(Stored data entries)
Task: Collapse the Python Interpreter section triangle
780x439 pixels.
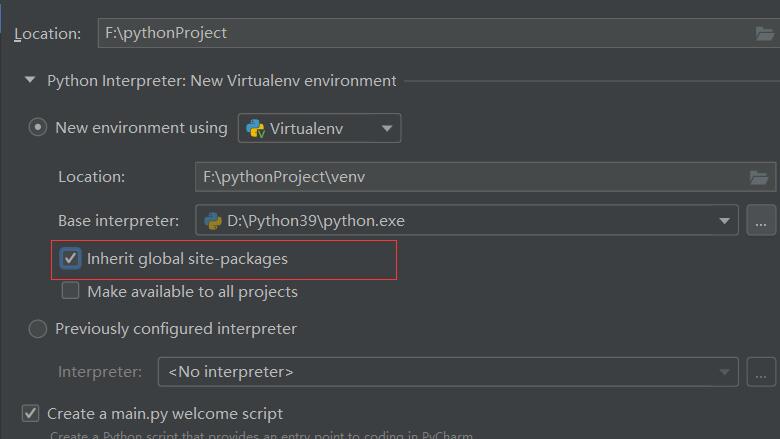Action: coord(30,80)
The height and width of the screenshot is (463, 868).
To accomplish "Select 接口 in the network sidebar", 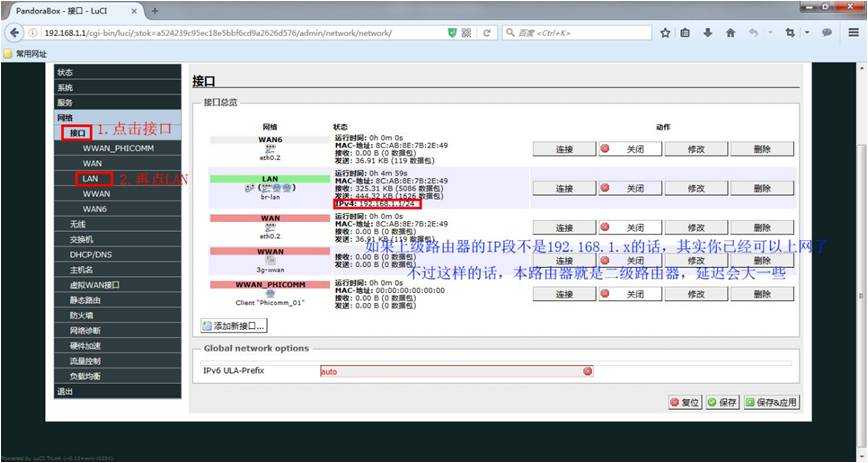I will [77, 133].
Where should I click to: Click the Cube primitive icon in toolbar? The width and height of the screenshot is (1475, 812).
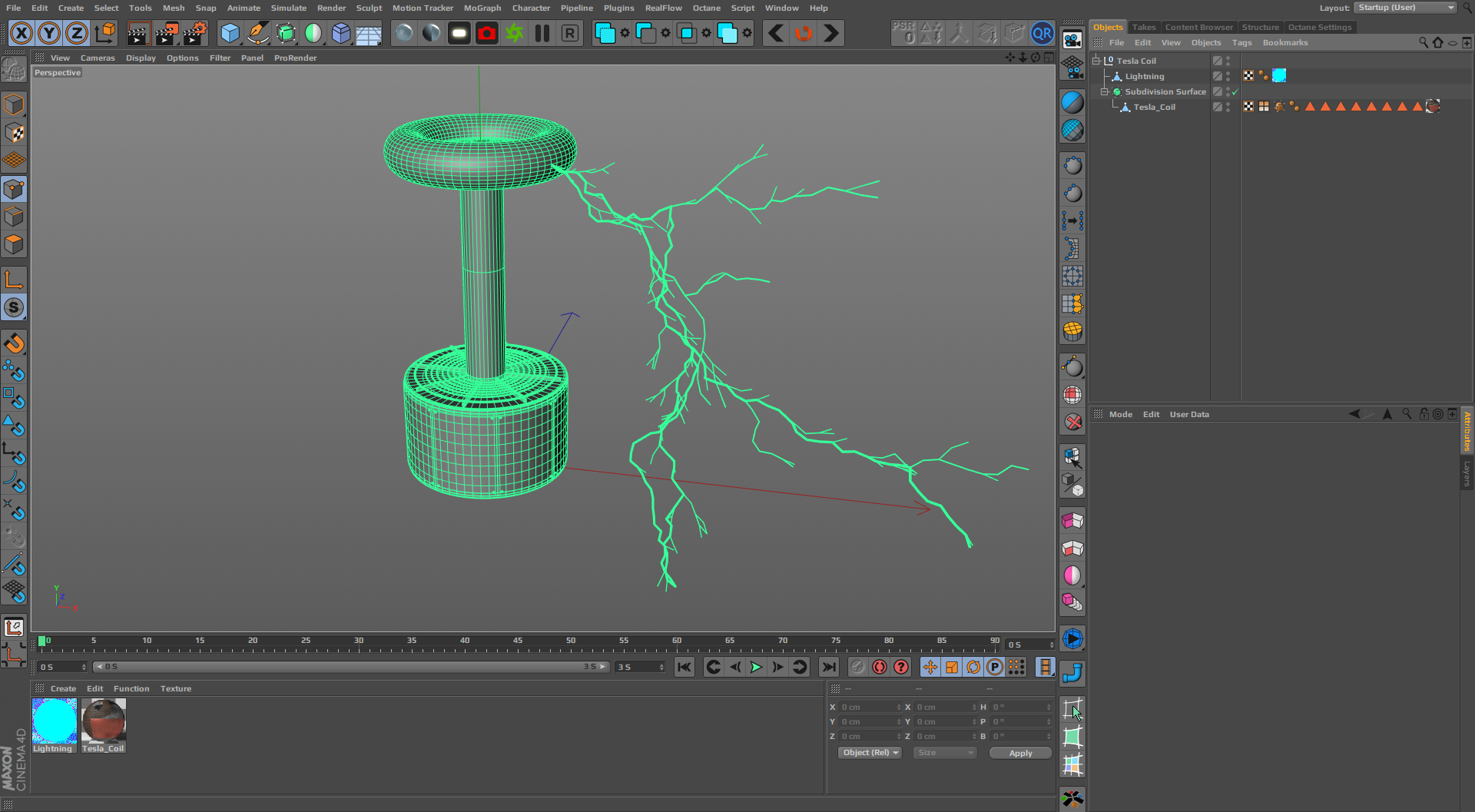(230, 33)

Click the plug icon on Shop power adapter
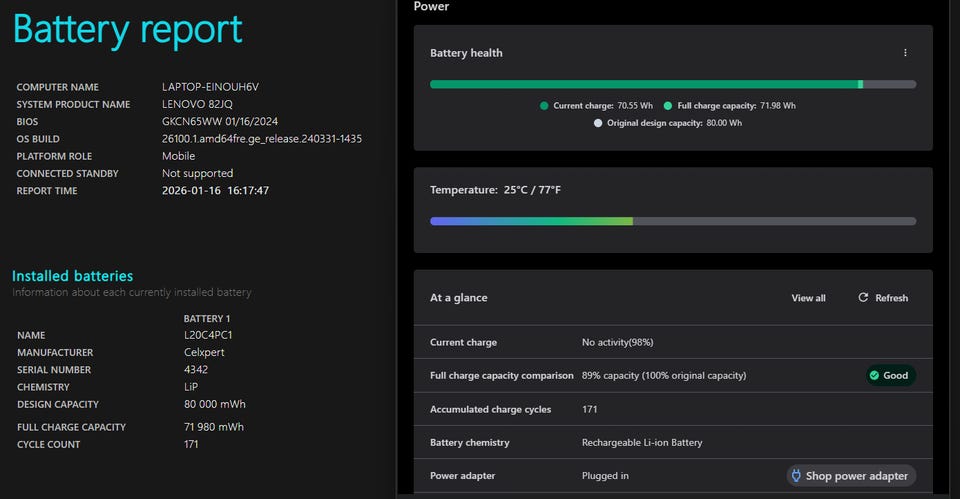click(x=796, y=476)
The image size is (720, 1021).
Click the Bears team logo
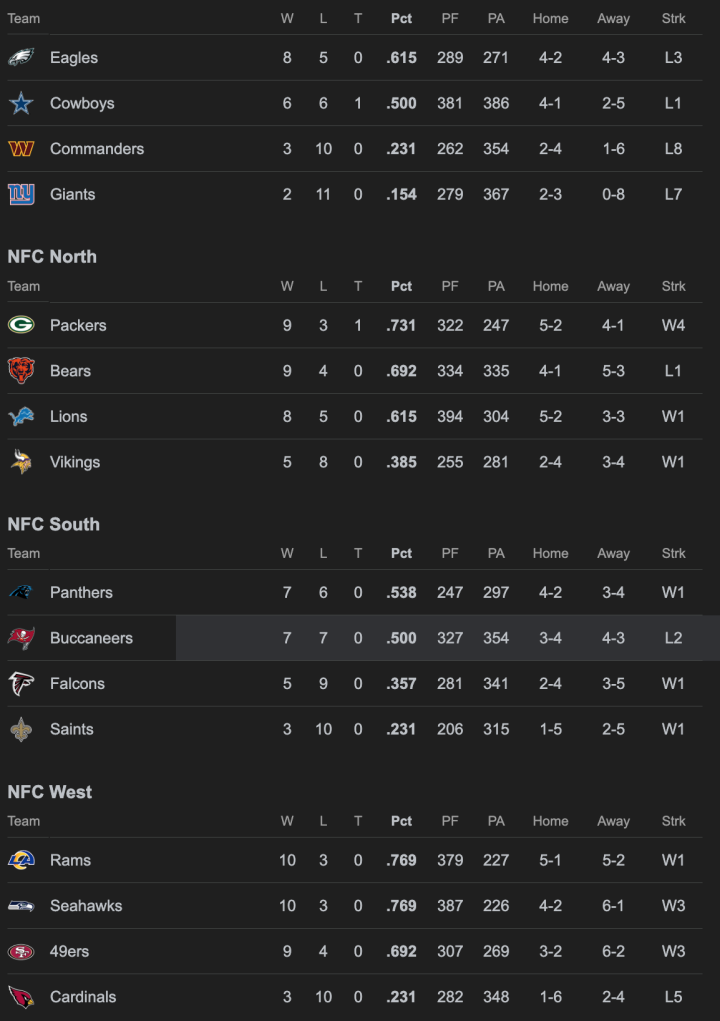tap(21, 371)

● Instructions for the task: Only the lines from the one holding "Where should I" through the last line of the records should be output, please, exactly and without any pictures.

● Exercise result:
Where should I click to: Click the Cube primitive icon in toolbar? The width and height of the screenshot is (1475, 812).
(230, 33)

Click the plug icon on Shop power adapter
click(x=796, y=476)
The image size is (720, 1021).
Click the Bears team logo
tap(21, 371)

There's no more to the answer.